- COMPLETE THE FOLLOWING:
• A. In the text about the Orthogonal language, what does the optional -t argument do?
• B. List the names of all the predefined variables given in the Orthogonal text.
• C. Continue the text about the Orthogonal language from where it stops.

- TEXT EXCERPT:
There also exist a number of predefined variables, which can be used and/or modified by the programmer to control the program parsing and startup conditions.

The predefined variables and their semantics:

ORTHVER the version of Orthogonal being used (currently set to 0x0002, indicating version 0.2)
COLSIZE the width of columns in the source file (default is 4)
TABSIZE how big a tabstop should be read as (default is 8)
ARGROW the y-coordinate of where to store the command-line arguments (default is 255)
MAXARGS the number of cells to devote to storing the command-line arguments, or zero to indicate no arguments should be stored (default is 256)

lnvoking Orthogonal

An Orthogonal program is invoked as follows:

orth [-t] [<orthogonal program> [command-line arguments]]

The optional -t argument runs Orthogonal in trace mode. "-" can be supplied as the program name, or it can be omitted entirely, to have the source file read from stdin.

Additionally, Orthogonal will also ignore the first line of a file if it begins with #, essentially treating it as a comment line. This permits the Orthogonal interpreter to be automatically invoked via the Unix #! convention.

Conclusion

If you are still confused, and need further explanation, I suggest you go look at the sample programs. Really. There's nothing more I can do for you here.

- THE DATA:
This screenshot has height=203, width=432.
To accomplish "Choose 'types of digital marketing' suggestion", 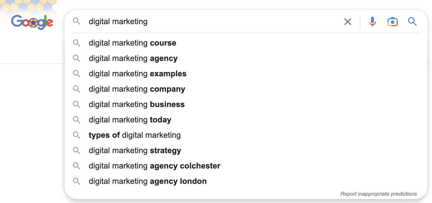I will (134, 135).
--
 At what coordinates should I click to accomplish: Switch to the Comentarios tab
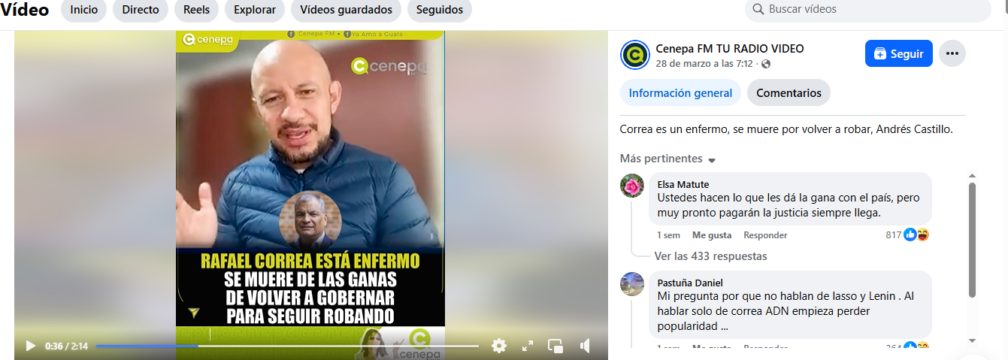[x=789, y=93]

- ANSWERS PROVIDED:
• A. It runs Orthogonal in trace mode.

• B. ORTHVER, COLSIZE, TABSIZE, ARGROW, MAXARGS

• C.
Appendix: Differences Between Orthagonal and Orthogonal

(First and foremost, of course, is that Orthagonal used a non-graphic source file format, but actually this section discusses differences between the languages proper, rather than how one gets a program into the interpreter.)

Orthagonal had a fixed-size grid of 256x256. Orthogonal's grid, on the other hand, is an unbounded quarter-plane (well, unbounded except for available memory). This change is the source of the biggest incompatibility between the two languages: Orthagonal's fixed grid allowed for wrap-around. That is, if a westbound execution reached [255,4] the next instruction would come from [0,4]. In Orthogonal, however, the next instruction would be taken from [256,4]. We felt that the chances of someone having written a program that was fatally dependent upon the wraparound feature were miniuscule.

Upon initialization, Orthagonal's grid was initialized with zero values; thus in Orthagonal one never encountered undefined cells.

Orthagonal only accepted a single argument on the command line, which was stored in a row always starting at [0,255]. Also, the cells were not padded out with zeros to the end of the row. Orthogonal accepts any number of command-line arguments, and allows the source file to define where, and how many bytes, should be stored, and always uses the entire space.

Orthagonal's stack was also limited to 256 elements. Orthogonal's stack is unbounded.

Finally, Orthagonal contained a bug in regard to the c instruction (output character). If the top stack element was zero, Orthagonal would print a newline as advertised, but in all other cases it would throw away the top stack element and output the next element. This bug has been corrected in Orthogonal. This fact can be used to create dynamically portable code. For example:

0   10  10  c   !   ?   1

After printing a newline, the above code will place a one or a zero on the stack if Orthagonal or Orthogonal, respectively, is the interpreter in use. One can then store this value somewhere, and use it later to select different sections of implementation-dependent code.

About the Author

Please send bug reports and other Orthogonally-related material to Brian Raiter.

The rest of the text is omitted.